• Task material:
——————
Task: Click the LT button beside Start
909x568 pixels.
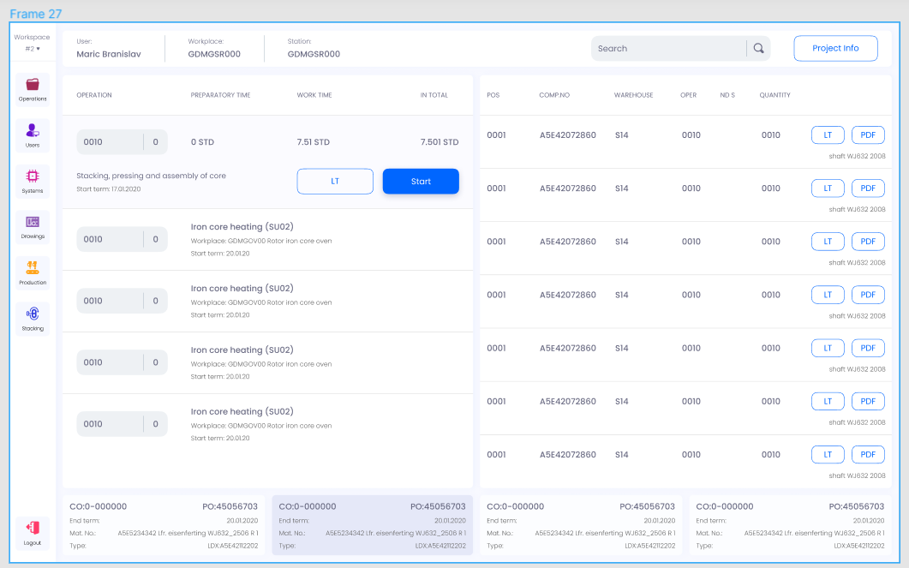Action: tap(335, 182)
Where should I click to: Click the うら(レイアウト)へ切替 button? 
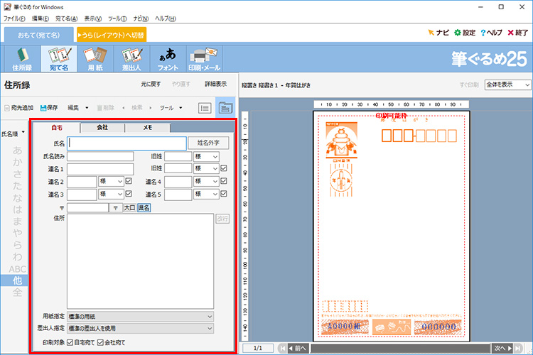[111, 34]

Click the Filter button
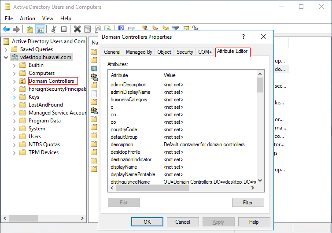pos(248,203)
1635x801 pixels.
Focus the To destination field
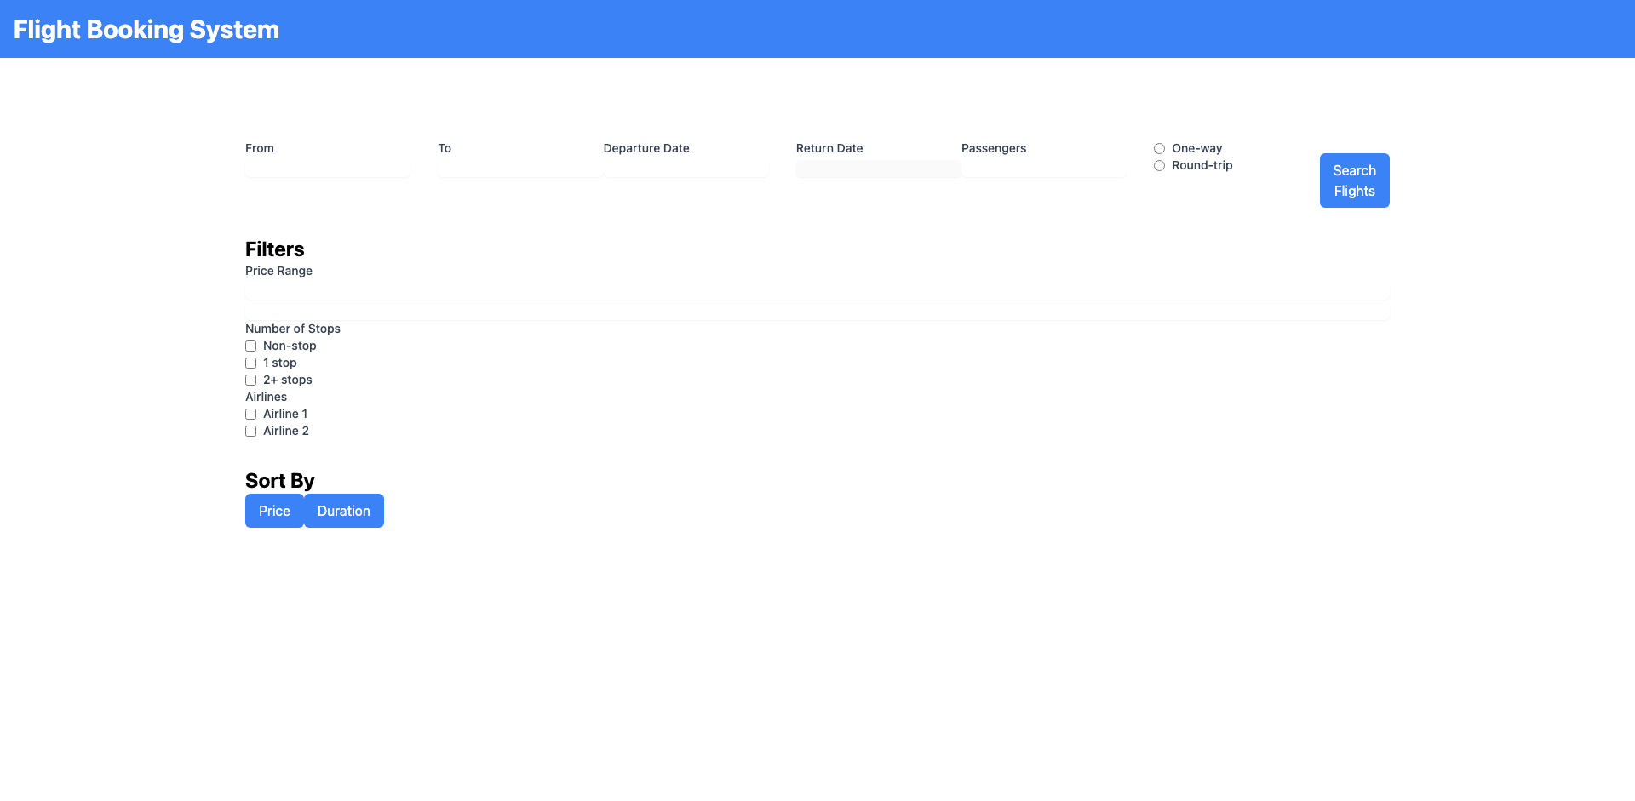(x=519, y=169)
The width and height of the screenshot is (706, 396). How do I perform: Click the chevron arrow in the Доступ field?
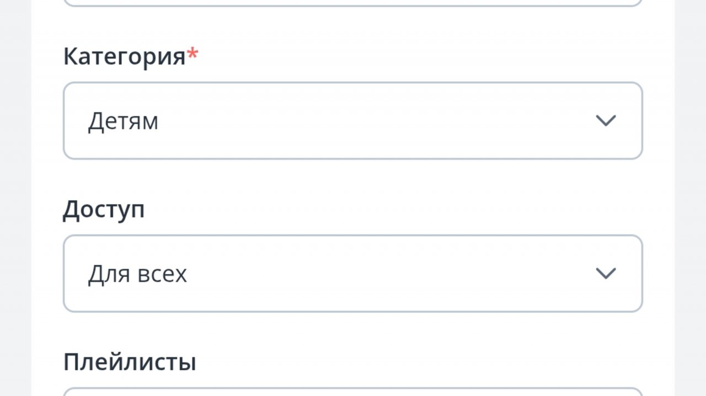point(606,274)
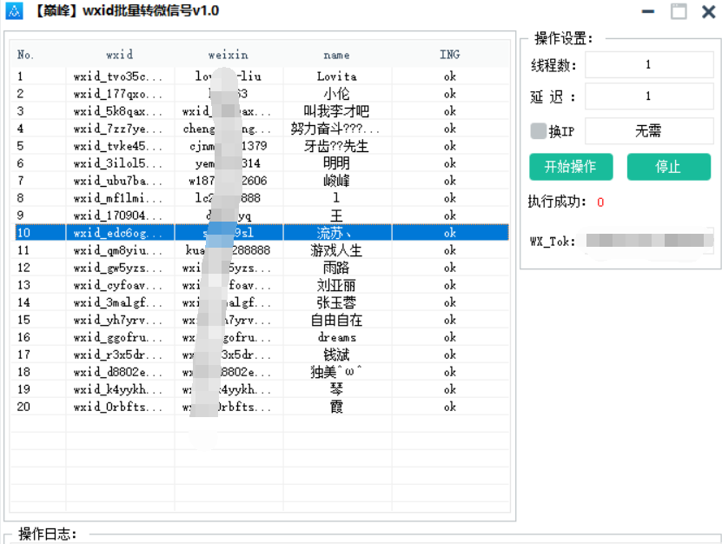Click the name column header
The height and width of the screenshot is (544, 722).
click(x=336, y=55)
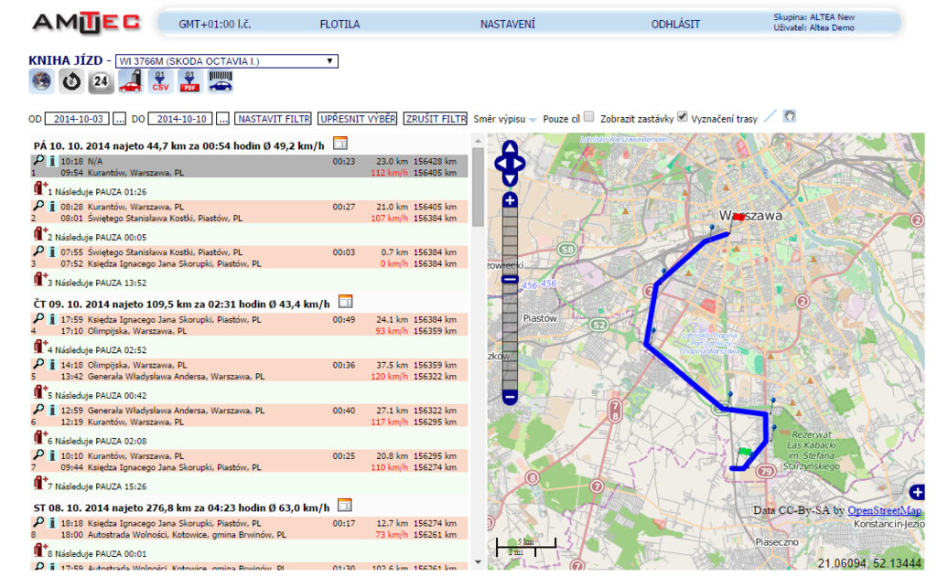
——————
Only the lines from the one containing "909x568 pixels." through the last line of the entries above belong in the copy; reproduce them exactly and drop every picture.

909x568 pixels.
Action: tap(335, 182)
Where should I click to: Click the うら(レイアウト)へ切替 button? 
[111, 34]

Click the Filter button
pos(248,203)
1635x801 pixels.
Focus the To destination field
(x=519, y=169)
The width and height of the screenshot is (706, 396). How do I perform: Click the chevron arrow in the Доступ field?
point(606,274)
Click the name column header
The height and width of the screenshot is (544, 722).
click(x=336, y=55)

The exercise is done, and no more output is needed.